# start of SELECTED EXCERPT
Clemson weighing new look for football stadium hill seating area. Here’s what we know
Notable changes could be on the horizon for The Hill, one of the most recognizable features of Clemson football’s Memorial Stadium.
Clemson is considering a construction project that would add amphitheater-style seating to The Hill ahead of the football team’s 2023 home opener. The change is for safety reasons, an athletic department spokesperson told The State.
As part of the university’s “Memorial Stadium, East End Hill, Stormwater and Safety Renovations” project, which is currently receiving bids, Clemson would add eight tiered levels of student seating on the left and right side of its iconic hill while maintaining the grass as well as the middle opening where the team runs down, according to project drawings released March 28.
A spokesperson said the proposed change, which wouldn’t affect the hill’s seating capacity of roughly 2,500 students, came amid a collaborative effort to improve student safety.
Clemson’s athletic department, campus safety office, student affairs office and university police department — as well as the university’s fire marshal — all provided input for the pending plan, which is specifically intended to negate potential fallout from two common crowd surges in the hill area.
Those surges happen when students rush to the bottom of the hill when the area first opens before games, and when they rush the bottom middle portion of the hill after the team completes its run into the field minutes before kickoff. Both surges have led to injuries in previous seasons, per the spokesperson.
Outside of adding tiered seating to reduce crowding at the bottom of the hill, the plan would improve entrances and stairwells leading into the area and slightly decrease the slope of the hill. As per usual, students would be free to sit or stand while watching games from the hill.
# end of SELECTED EXCERPT
EXERCISE PROMPT:
Repeat the passage of the Clemson stadium hill article from "Clemson’s athletic department, campus" to "from the hill." word for word.
# start of EXTRACTED RECORDS
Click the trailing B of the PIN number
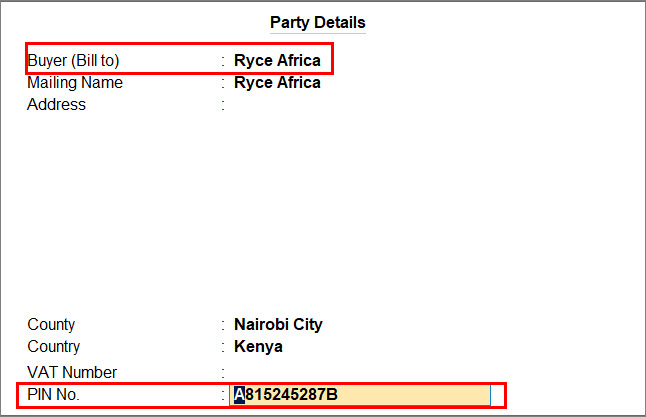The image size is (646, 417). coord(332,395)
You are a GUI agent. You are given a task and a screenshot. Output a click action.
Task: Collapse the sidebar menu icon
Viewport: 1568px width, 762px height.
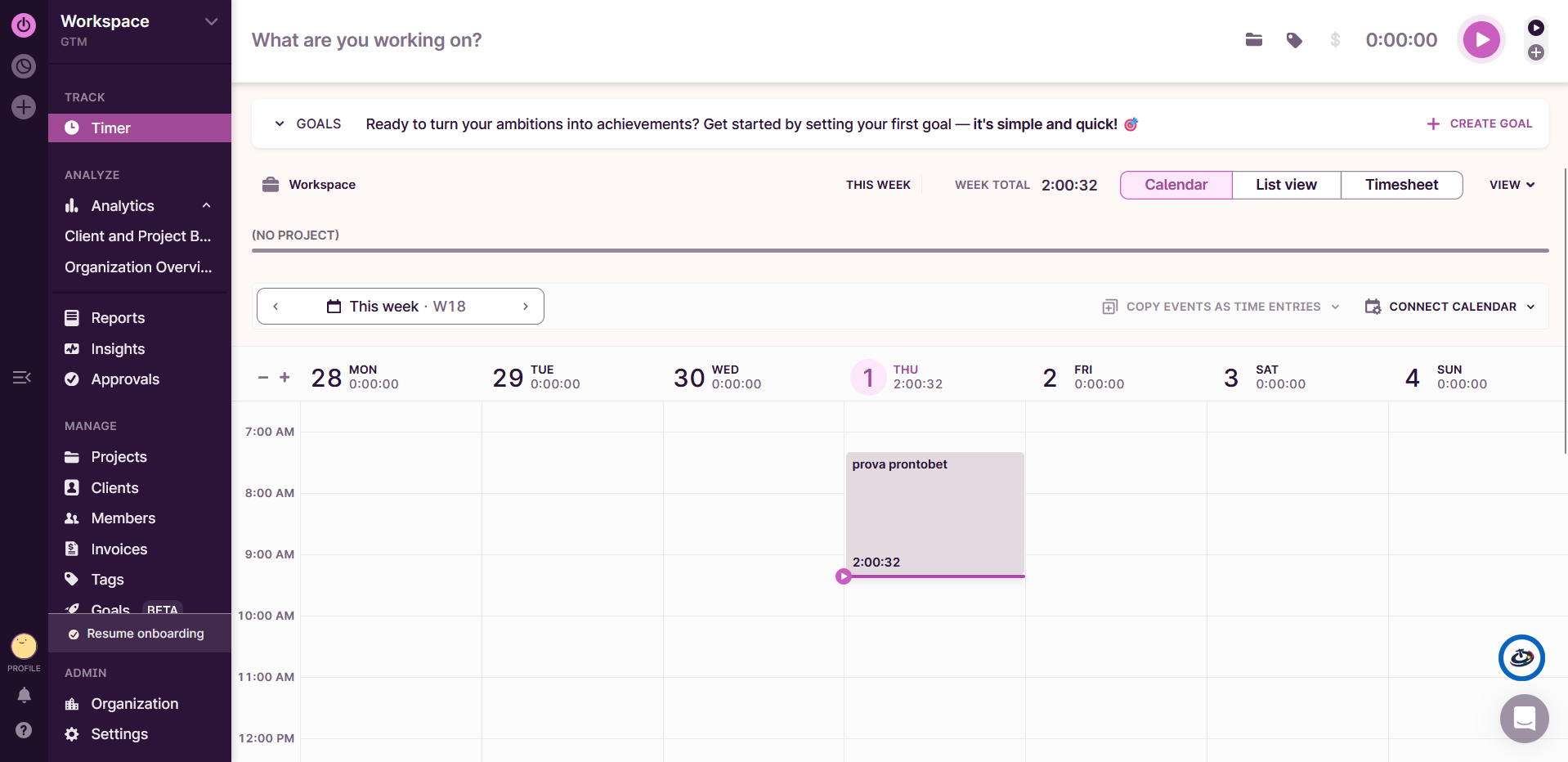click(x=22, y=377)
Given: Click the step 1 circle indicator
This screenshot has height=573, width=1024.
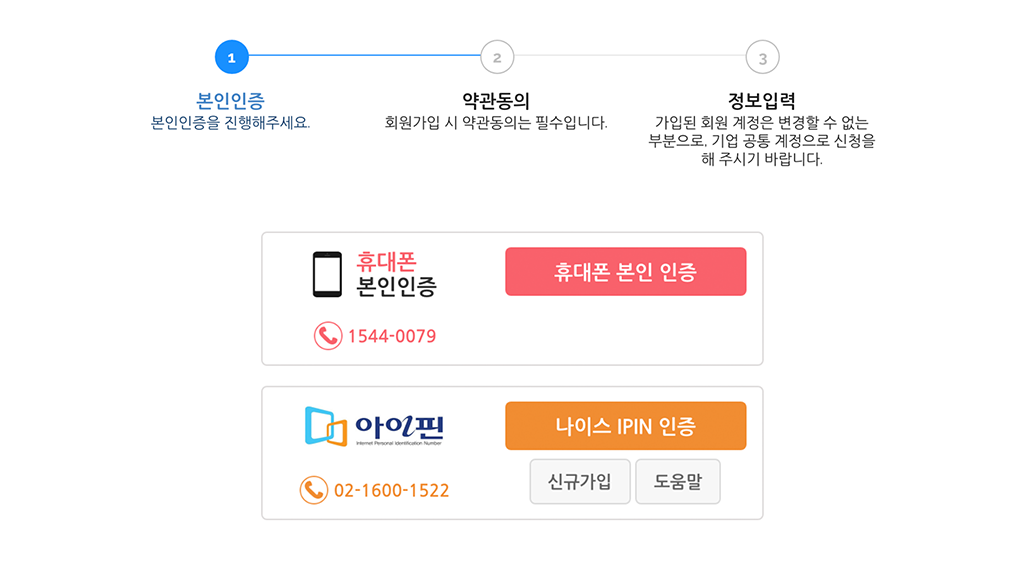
# end of EXTRACTED RECORDS
WRITTEN REPLY:
Clemson’s athletic department, campus safety office, student affairs office and university police department — as well as the university’s fire marshal — all provided input for the pending plan, which is specifically intended to negate potential fallout from two common crowd surges in the hill area.
Those surges happen when students rush to the bottom of the hill when the area first opens before games, and when they rush the bottom middle portion of the hill after the team completes its run into the field minutes before kickoff. Both surges have led to injuries in previous seasons, per the spokesperson.
Outside of adding tiered seating to reduce crowding at the bottom of the hill, the plan would improve entrances and stairwells leading into the area and slightly decrease the slope of the hill. As per usual, students would be free to sit or stand while watching games from the hill.